### [The problem]
Find the line with "This screenshot has height=1368, width=2160." in the records below. Copy it and every line after it, up to and including the line with "Expand the Scholarships".

### [Given information]
*-*-*

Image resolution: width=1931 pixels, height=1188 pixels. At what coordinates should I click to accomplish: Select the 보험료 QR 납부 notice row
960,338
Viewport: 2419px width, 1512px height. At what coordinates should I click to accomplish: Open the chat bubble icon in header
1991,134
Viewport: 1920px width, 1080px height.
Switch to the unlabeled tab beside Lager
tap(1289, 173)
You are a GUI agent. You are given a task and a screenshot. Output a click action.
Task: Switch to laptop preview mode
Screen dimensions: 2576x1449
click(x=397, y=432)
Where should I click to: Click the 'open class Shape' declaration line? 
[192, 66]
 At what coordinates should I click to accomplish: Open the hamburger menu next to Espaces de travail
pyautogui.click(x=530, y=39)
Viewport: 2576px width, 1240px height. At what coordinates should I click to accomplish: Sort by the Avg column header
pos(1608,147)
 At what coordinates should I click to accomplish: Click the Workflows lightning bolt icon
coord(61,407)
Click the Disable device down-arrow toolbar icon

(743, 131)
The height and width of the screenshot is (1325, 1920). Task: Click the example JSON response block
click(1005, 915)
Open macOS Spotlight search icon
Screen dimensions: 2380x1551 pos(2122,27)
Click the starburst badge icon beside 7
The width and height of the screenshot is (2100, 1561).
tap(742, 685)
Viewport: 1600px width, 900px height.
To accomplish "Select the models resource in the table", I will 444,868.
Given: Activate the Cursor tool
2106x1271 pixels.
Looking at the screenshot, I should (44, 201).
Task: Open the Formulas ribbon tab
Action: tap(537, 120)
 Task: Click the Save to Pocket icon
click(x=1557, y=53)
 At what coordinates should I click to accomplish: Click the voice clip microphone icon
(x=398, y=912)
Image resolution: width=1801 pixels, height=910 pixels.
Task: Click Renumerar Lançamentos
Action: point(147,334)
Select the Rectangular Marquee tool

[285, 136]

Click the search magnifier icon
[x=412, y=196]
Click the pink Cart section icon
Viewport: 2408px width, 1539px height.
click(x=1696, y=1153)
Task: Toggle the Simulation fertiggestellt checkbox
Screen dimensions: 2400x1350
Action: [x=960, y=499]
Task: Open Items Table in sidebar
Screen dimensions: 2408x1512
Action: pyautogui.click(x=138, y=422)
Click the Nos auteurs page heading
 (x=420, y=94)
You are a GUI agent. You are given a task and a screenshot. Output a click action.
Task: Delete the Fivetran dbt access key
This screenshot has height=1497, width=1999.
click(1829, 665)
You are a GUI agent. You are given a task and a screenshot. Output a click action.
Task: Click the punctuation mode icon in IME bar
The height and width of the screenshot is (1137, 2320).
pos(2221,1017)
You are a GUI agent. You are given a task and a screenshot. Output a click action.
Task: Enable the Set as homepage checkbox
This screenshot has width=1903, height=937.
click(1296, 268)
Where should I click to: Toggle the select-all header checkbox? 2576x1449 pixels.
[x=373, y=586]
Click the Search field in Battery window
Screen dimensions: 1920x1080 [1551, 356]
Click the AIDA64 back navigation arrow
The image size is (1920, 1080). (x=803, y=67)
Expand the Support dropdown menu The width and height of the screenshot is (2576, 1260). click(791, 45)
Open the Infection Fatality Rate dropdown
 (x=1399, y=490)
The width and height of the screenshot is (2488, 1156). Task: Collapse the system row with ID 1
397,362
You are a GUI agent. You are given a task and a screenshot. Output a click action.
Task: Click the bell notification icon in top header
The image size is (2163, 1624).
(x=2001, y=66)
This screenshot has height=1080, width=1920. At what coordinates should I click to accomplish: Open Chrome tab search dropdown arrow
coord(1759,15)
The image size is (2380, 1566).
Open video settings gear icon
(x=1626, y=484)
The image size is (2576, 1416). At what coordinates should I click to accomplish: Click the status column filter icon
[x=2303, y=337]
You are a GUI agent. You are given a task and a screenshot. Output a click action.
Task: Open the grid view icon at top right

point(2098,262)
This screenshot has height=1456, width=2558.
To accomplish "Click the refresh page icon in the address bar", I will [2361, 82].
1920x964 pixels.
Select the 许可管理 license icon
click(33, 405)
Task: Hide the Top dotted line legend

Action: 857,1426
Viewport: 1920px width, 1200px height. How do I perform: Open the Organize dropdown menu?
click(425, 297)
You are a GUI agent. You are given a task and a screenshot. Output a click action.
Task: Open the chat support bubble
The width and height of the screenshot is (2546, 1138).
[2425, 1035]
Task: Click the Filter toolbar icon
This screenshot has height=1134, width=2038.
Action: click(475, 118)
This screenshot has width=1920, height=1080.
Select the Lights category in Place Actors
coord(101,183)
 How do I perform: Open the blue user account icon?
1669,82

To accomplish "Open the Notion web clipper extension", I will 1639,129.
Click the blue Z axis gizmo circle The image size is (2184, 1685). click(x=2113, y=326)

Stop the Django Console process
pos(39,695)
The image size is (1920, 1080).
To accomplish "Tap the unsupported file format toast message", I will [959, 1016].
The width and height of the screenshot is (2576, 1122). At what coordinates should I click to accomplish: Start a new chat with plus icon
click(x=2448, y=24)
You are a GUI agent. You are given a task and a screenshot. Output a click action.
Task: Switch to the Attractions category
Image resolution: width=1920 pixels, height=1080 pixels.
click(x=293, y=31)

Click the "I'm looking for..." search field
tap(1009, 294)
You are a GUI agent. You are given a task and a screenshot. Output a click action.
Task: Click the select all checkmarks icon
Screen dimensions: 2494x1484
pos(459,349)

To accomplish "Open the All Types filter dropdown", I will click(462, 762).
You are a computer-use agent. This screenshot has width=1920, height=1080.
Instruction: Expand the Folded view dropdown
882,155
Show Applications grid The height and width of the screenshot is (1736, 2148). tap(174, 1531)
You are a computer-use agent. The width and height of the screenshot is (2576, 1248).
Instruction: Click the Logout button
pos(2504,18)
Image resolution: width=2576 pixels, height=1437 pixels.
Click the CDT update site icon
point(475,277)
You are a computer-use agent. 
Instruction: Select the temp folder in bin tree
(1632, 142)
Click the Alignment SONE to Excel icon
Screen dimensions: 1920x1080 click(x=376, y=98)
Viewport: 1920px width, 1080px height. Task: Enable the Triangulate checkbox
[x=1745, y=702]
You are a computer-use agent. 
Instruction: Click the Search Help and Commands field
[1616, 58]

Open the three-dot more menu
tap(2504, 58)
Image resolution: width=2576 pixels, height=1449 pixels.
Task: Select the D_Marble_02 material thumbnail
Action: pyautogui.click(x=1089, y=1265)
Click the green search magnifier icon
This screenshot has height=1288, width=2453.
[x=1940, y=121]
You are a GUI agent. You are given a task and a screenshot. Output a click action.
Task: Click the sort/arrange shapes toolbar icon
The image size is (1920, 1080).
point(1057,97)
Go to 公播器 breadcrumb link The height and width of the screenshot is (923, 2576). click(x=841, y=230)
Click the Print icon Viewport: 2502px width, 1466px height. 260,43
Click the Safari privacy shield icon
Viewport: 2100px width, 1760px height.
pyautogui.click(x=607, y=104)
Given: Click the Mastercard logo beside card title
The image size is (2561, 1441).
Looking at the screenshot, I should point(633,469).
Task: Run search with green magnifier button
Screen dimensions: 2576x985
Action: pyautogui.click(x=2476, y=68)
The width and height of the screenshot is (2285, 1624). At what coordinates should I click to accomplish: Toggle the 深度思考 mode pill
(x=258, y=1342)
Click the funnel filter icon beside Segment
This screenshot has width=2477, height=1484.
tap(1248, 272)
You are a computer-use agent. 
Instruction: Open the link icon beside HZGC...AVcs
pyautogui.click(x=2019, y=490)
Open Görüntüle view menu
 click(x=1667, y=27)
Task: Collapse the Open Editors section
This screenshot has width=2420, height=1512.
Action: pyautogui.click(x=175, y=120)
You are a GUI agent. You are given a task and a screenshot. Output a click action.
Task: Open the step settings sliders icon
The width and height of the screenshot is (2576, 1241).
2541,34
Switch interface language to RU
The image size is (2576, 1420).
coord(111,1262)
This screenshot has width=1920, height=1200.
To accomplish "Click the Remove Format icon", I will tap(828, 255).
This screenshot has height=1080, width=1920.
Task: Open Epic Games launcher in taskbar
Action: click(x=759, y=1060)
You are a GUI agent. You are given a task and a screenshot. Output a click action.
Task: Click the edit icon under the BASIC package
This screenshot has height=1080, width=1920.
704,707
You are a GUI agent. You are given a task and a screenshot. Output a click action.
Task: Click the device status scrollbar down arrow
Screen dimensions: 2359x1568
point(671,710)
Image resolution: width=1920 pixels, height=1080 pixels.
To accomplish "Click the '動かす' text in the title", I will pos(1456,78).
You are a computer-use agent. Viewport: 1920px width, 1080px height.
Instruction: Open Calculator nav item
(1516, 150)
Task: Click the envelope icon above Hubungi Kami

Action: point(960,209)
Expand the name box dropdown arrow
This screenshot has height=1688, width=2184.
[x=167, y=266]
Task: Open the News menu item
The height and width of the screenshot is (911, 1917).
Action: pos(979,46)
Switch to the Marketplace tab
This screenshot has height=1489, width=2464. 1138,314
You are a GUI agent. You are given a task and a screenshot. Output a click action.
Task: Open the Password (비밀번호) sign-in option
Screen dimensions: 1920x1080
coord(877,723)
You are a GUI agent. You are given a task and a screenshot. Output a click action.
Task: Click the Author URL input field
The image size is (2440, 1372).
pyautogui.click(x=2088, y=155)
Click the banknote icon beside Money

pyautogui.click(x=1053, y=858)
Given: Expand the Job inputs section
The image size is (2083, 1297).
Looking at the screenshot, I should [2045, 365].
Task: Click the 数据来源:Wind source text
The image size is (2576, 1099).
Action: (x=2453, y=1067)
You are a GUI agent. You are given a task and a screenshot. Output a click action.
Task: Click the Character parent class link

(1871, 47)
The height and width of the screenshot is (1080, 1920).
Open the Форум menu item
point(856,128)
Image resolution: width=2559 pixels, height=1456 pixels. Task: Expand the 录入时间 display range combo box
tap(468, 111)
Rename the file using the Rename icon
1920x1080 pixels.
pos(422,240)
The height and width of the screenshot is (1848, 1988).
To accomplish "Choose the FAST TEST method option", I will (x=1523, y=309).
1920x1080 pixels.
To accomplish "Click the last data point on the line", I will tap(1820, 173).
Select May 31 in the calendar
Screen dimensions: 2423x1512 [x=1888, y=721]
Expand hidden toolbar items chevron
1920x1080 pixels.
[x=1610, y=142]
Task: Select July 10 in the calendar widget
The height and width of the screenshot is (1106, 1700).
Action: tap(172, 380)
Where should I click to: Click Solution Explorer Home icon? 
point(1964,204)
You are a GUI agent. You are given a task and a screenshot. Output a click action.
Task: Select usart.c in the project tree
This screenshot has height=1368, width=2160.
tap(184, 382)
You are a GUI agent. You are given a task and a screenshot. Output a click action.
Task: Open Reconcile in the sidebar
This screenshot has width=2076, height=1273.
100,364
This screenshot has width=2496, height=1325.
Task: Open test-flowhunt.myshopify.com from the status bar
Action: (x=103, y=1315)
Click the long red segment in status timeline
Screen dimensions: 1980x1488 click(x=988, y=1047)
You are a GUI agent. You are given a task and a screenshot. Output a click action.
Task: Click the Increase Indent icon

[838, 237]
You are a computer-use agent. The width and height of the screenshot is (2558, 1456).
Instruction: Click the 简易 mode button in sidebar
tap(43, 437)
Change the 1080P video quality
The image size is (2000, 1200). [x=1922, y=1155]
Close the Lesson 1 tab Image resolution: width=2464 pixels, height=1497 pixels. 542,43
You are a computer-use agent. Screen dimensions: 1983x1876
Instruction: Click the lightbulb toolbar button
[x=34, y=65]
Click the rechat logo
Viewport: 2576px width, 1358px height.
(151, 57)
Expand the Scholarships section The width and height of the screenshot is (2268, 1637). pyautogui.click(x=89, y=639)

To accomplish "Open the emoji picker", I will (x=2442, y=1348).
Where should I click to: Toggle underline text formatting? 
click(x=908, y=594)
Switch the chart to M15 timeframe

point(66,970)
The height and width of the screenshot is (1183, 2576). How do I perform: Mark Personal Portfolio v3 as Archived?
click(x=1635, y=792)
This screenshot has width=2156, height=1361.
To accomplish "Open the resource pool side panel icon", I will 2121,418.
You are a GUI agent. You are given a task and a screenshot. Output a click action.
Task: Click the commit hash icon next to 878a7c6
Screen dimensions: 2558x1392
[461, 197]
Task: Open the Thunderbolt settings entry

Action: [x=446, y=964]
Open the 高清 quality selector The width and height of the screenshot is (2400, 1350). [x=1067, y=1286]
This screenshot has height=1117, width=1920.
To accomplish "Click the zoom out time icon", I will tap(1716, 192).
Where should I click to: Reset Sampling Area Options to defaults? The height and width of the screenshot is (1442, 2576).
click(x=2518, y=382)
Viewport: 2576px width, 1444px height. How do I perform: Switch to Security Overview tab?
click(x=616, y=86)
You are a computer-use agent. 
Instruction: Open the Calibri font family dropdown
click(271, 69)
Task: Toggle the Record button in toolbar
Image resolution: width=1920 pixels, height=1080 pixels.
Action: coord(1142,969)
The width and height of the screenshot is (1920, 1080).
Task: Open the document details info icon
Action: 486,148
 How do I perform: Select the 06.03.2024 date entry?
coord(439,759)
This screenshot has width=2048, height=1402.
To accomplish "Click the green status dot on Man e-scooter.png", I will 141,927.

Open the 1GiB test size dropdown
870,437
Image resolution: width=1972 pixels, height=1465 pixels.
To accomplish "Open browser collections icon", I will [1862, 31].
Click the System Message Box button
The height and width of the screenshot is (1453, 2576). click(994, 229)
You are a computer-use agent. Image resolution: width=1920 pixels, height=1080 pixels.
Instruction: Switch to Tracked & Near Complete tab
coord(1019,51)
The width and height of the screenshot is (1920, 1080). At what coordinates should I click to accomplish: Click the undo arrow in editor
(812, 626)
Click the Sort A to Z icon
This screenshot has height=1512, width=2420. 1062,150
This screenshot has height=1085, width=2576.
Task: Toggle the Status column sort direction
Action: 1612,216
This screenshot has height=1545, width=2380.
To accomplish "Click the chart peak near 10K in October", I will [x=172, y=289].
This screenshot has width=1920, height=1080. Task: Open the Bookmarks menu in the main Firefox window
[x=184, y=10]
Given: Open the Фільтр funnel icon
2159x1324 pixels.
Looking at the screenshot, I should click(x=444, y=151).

*-*-*

### [Exercise output]
This screenshot has height=1368, width=2160.
tap(184, 382)
You are a GUI agent. You are given a task and a screenshot. Output a click action.
Task: Open Reconcile in the sidebar
This screenshot has width=2076, height=1273.
100,364
This screenshot has width=2496, height=1325.
Task: Open test-flowhunt.myshopify.com from the status bar
Action: (x=103, y=1315)
Click the long red segment in status timeline
Screen dimensions: 1980x1488 click(x=988, y=1047)
You are a GUI agent. You are given a task and a screenshot. Output a click action.
Task: Click the Increase Indent icon

[838, 237]
You are a computer-use agent. The width and height of the screenshot is (2558, 1456).
Instruction: Click the 简易 mode button in sidebar
tap(43, 437)
Change the 1080P video quality
The image size is (2000, 1200). [x=1922, y=1155]
Close the Lesson 1 tab Image resolution: width=2464 pixels, height=1497 pixels. 542,43
You are a computer-use agent. Screen dimensions: 1983x1876
Instruction: Click the lightbulb toolbar button
[x=34, y=65]
Click the rechat logo
Viewport: 2576px width, 1358px height.
(151, 57)
Expand the Scholarships section The width and height of the screenshot is (2268, 1637). pyautogui.click(x=89, y=639)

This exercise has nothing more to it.